Scot Sax, Suzie Brown bringing the blues to Dickens
He was writing Grammy-winning songs and dropping visceral guitar riffs in the power pop/rock band Queen Electric. She was a successful cardiologist with a degree from Harvard Medical and an undiscovered voice. They met at a mutual friend’s wedding, danced before they even spoke, got married and started touring together.
With two vastly differing musical backgrounds, influences and tastes, Scot Sax and Suzie Brown may have never envisioned that their styles would mesh. But when the two go on stage at Dickens Parlour Theatre in Millville on Monday, Sept. 28, Sussex County will get to hear firsthand just how well those styles have blended together.
“She needed a little more rhythm and upbeat stuff in her set, and I think I needed a little more sensitivity in my set,” Sax explained. “That was a good thing for both of us. Our show now is better than what it was before. The albums are better than before.”
While Sax and Brown seemed to have found their sound playing their own blend of blues both at shows and on their new album, “Our Album Doesn’t Like You Either,” set to release on Sept. 25, it wasn’t always that way.
In fact, it wasn’t even until sometime between Scot changing the stereo to David Bowie from Suzie’s folk music and Suzie first realizing that she wanted to pursue music professionally that things began to change.
“I was in particularly hard-rocking phase, and she was playing acoustic gigs. It wasn’t our thing to play together,” Sax explained. “The music part really had nothing to do with our relationship. We didn’t play together at all for the first couple years.”
And Suzie continued to pursue her music, even with her promising and demanding medical career, and the fact that both her parents and her sister were doctors, as well.
“She grew up in a family of doctors — she calls it the family business. It’s hard not to do what your family does,” Scot explained. “Six years ago, she was sort of singing and someone overheard her and told her she had a great voice. Within a year, she wrote a bunch of great songs, made a record, got great reviews.”
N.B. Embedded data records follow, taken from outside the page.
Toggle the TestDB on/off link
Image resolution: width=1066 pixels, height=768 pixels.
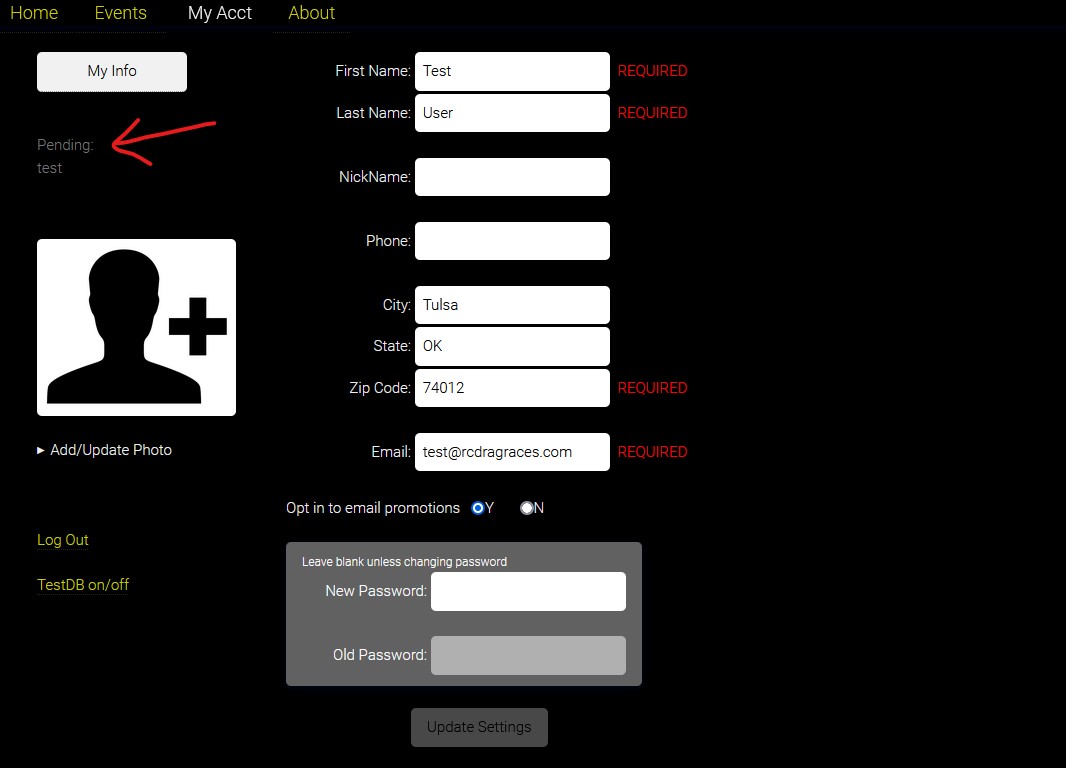pos(83,585)
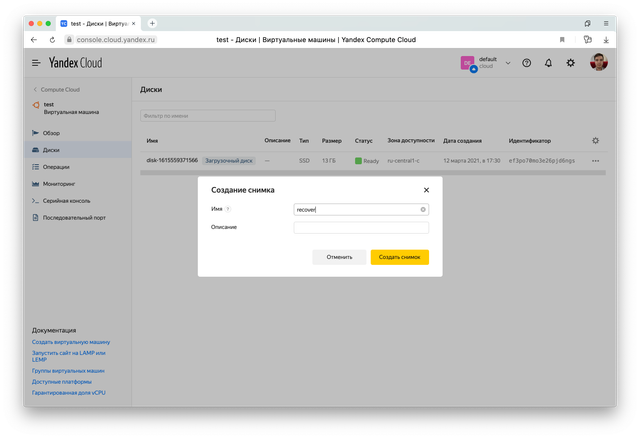Open the disk row three-dots menu
Image resolution: width=640 pixels, height=438 pixels.
pos(596,160)
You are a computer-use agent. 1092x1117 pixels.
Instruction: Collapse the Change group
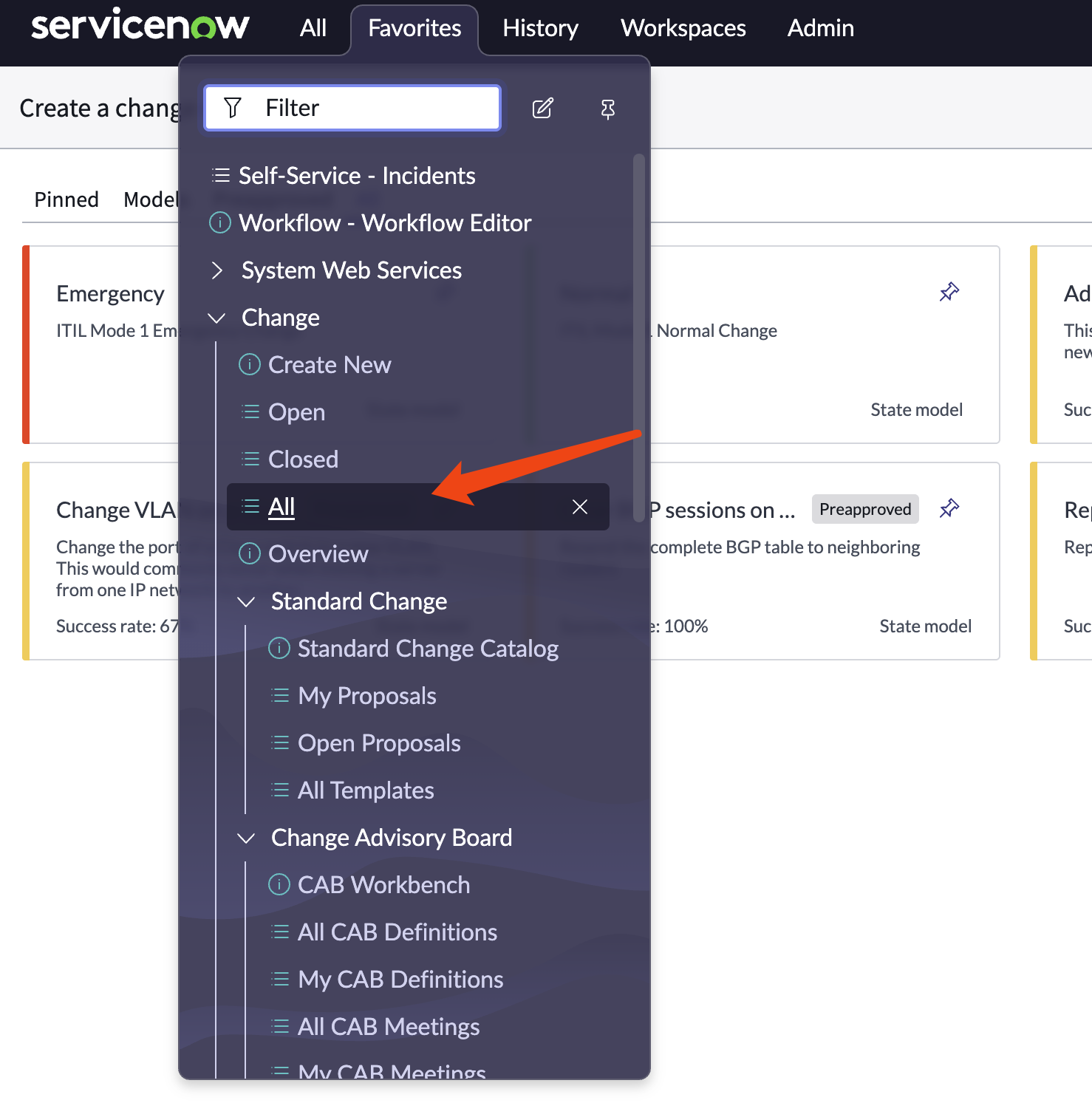pyautogui.click(x=217, y=318)
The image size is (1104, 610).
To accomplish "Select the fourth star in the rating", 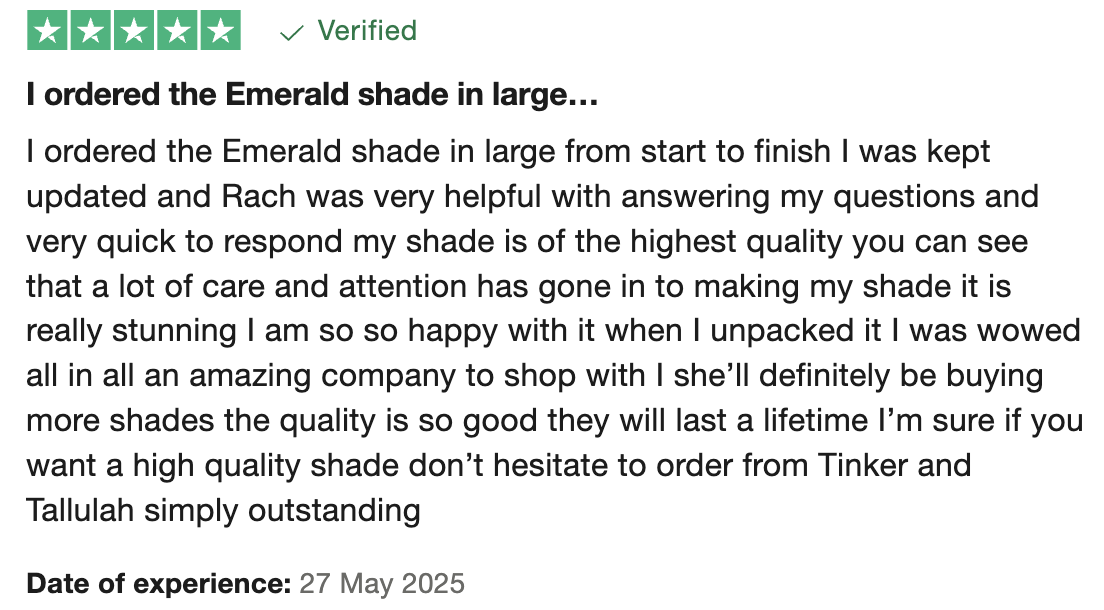I will [177, 30].
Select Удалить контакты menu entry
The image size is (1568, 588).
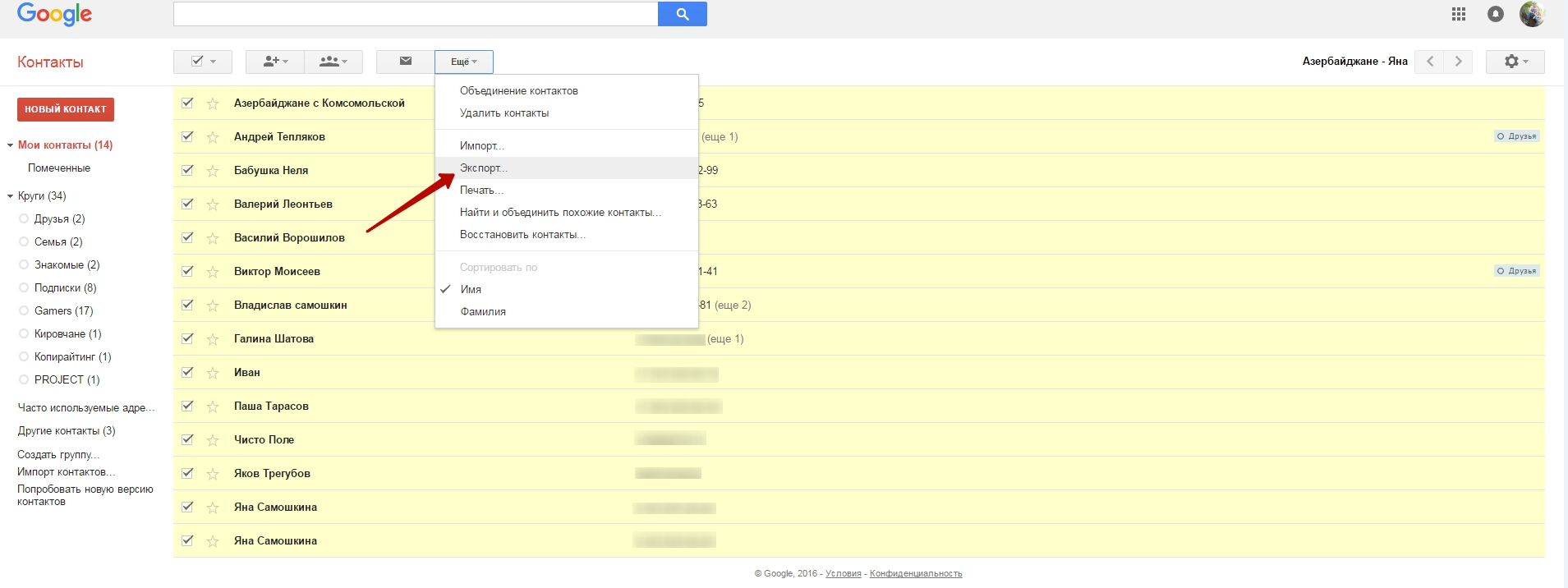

“She just loves music so much, genuinely loves it. She just digs music too much to work in a hospital full-time.”
After beginning to work two weeks on and two weeks off at the hospital, Suzie continued writing songs, going on tour and developing her sound. That’s when things really started to make sense for a collaboration.
“Our lives and our music started to meet in the middle as time went on,” Scot explained. “My music has evolved into more blues, which I never thought I’d say — something just clicked with me.”
The result has been more fun at both shows and on their album, as made evident by lines referencing Ke$ha and Honey Boo-Boo, and songs about the married couple’s life together.
“I think it’s got some funny stuff,” Sax said. “You don’t have to know the song to dig it right away. If it’s a good song, it makes it so much easier. That’s what our show is now — you can have a good time and not know the songs, because you feel like you kinda know the songs already.”
With another child due on Dec. 17, the current album tour will be the last chance to hear the duo live for a while.
“This is gonna be it for a while. We’re gonna make this one count,” said Sax.
As an added bonus, the show will kick off with a showing of Sax’s debut documentary, “Platinum Rush,” which aims to show audiences the not-so-glamorous side of being a successful songwriter, offering an inside perspective on songwriting and what it takes to make that perfect song, and what it takes out of its writers.
To make the film, Sax set out to find answers to questions such as, “What does it take to write a hit song?” and “What inspires a song?” He spoke to songwriters including Lisa Loeb, Oliver Wood, Eric Bazilian, Ed Roland, Julie Gold, Ron Sexsmith, Steve Forbert, Diego Garcia, Anne McCue, Busbee and Louise Goffin.
The showing of the documentary at Dickens Parlous Theatre in Millville on Sept. 28 at 7 p.m. will be followed by the couple’s live performance on the theater’s stage. Tickets cost $20 and are available online at www.dptmagic.com.